Measurement of subcellular Ca2+ redistribution in cardiac muscle in situ: time resolved rapid freezing and electron probe microanalysis.

Abstract

To directly assess the physiological roles of sarcoplasmic reticulum (SR) and mitochondria (MT), we have utilized energy dispersive electron probe microanalysis (EPMA) on ultrathin freeze-dried cryosections from isolated papillary muscles, rapidly frozen at precise time points of the contractile cycle. Using this approach, we can detect redistribution of subcellular Ca2+ during the cardiac contractile cycle.

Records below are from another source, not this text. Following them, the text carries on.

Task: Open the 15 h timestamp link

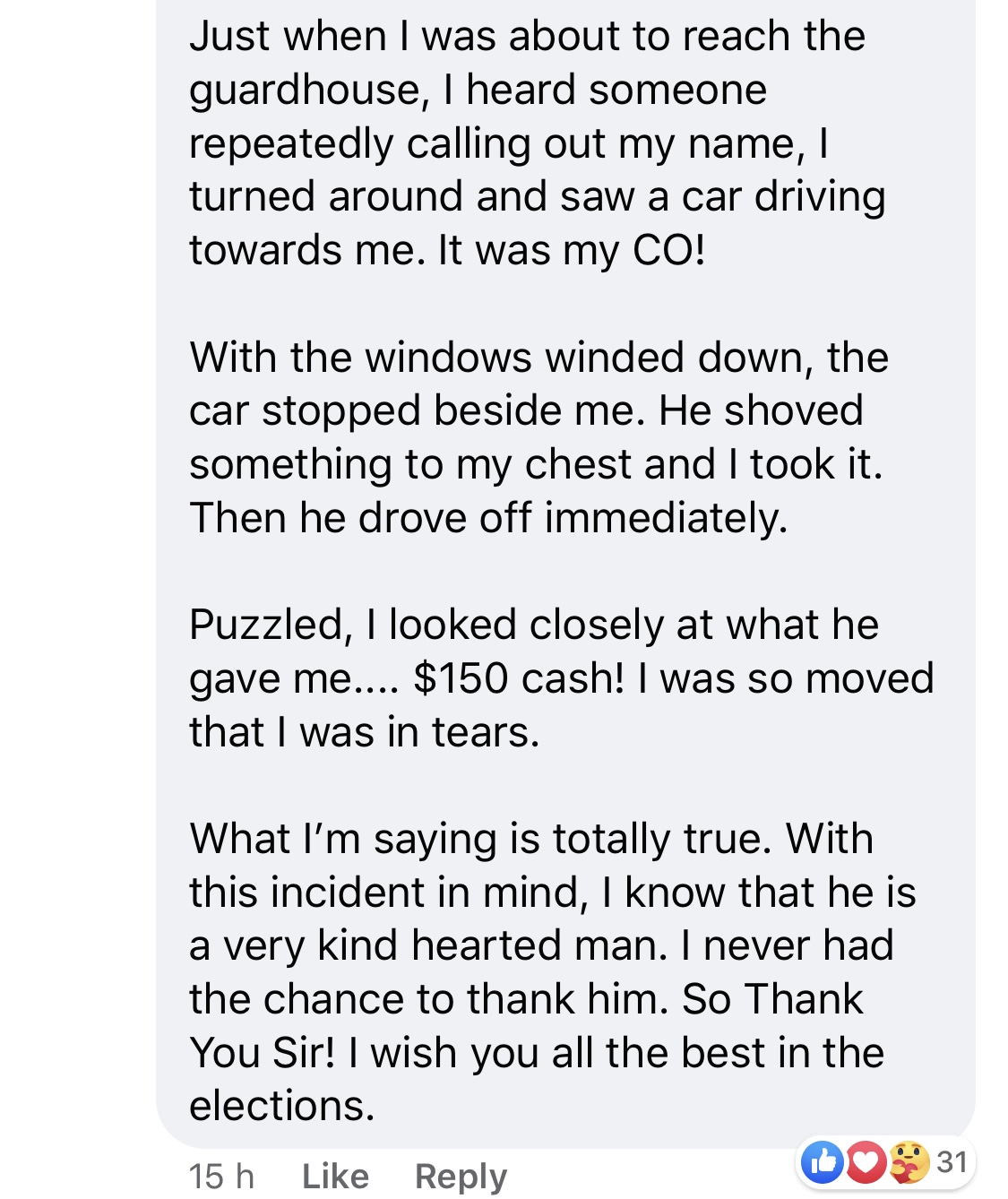Action: point(221,1176)
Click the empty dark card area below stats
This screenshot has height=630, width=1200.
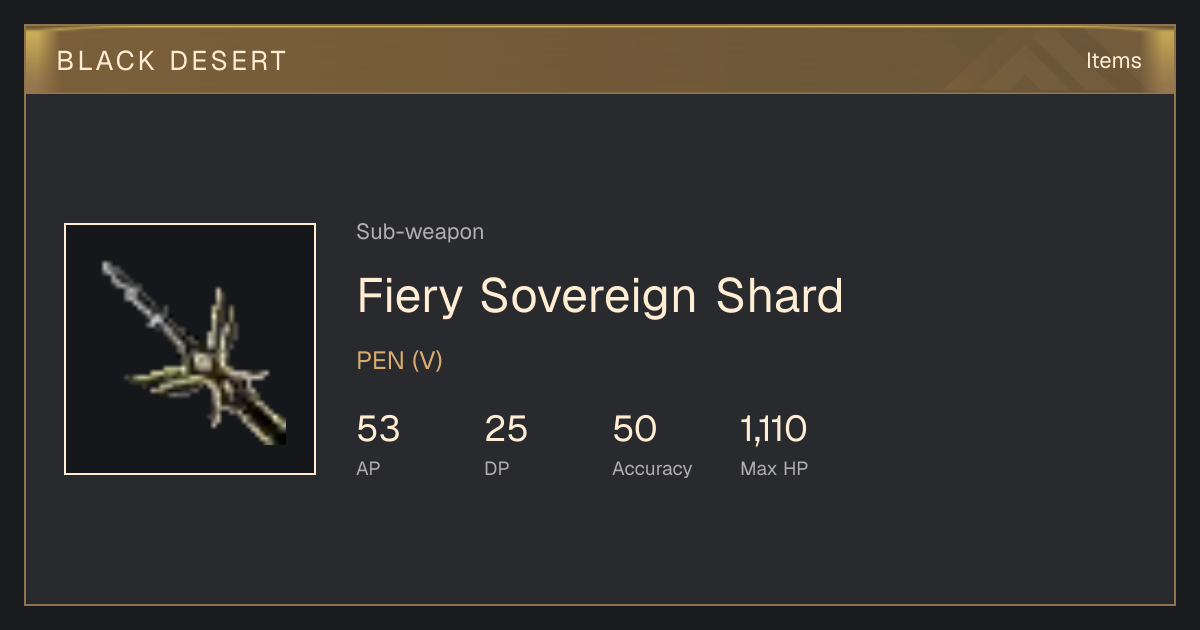coord(600,545)

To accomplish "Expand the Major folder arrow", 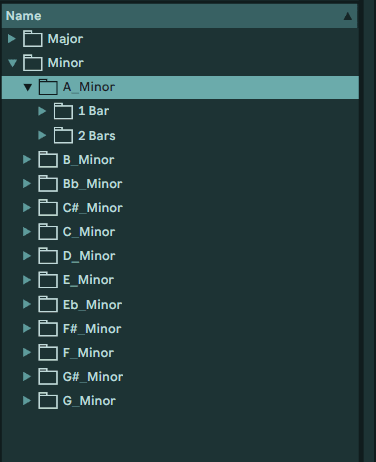I will click(12, 39).
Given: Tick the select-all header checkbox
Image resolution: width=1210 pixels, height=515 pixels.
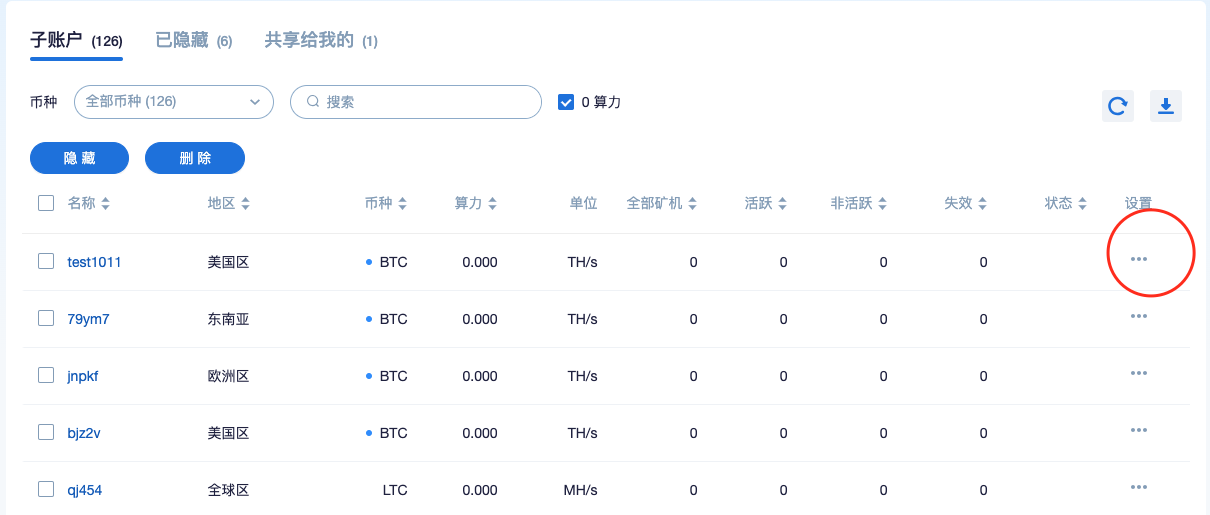Looking at the screenshot, I should pos(46,203).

Changes in Ca2+ of less than 1.0 mmol/kg dry wt can be detected. By determining the variability of the Ca2+ measurements in preliminary experiments, we have also demonstrated that it is possible to optimize experimental design, i.e., to predict the number of animals per treatment group and the number of X-ray spectra per animal that are required in order to detect a specified Ca2+ difference. Quantitative EPMA of rapidly frozen contracting papillary muscle has also allowed us to correlate the Ca2+ content of SR and MT with the contractile state of the muscle. Our results show a decrease of 40% in the amount of Ca2+ stored in the junctional SR during a cardiac muscle twitch, thus providing direct evidence for a role of the SR as a primary site of Ca2+ release. In addition, we have demonstrated dissociation between MT Ca2+ uptake and activation of regulatory enzymes, such as pyruvate dehydrogenase, indicating that MT Ca2+ uptake is not required for activation of MT metabolism.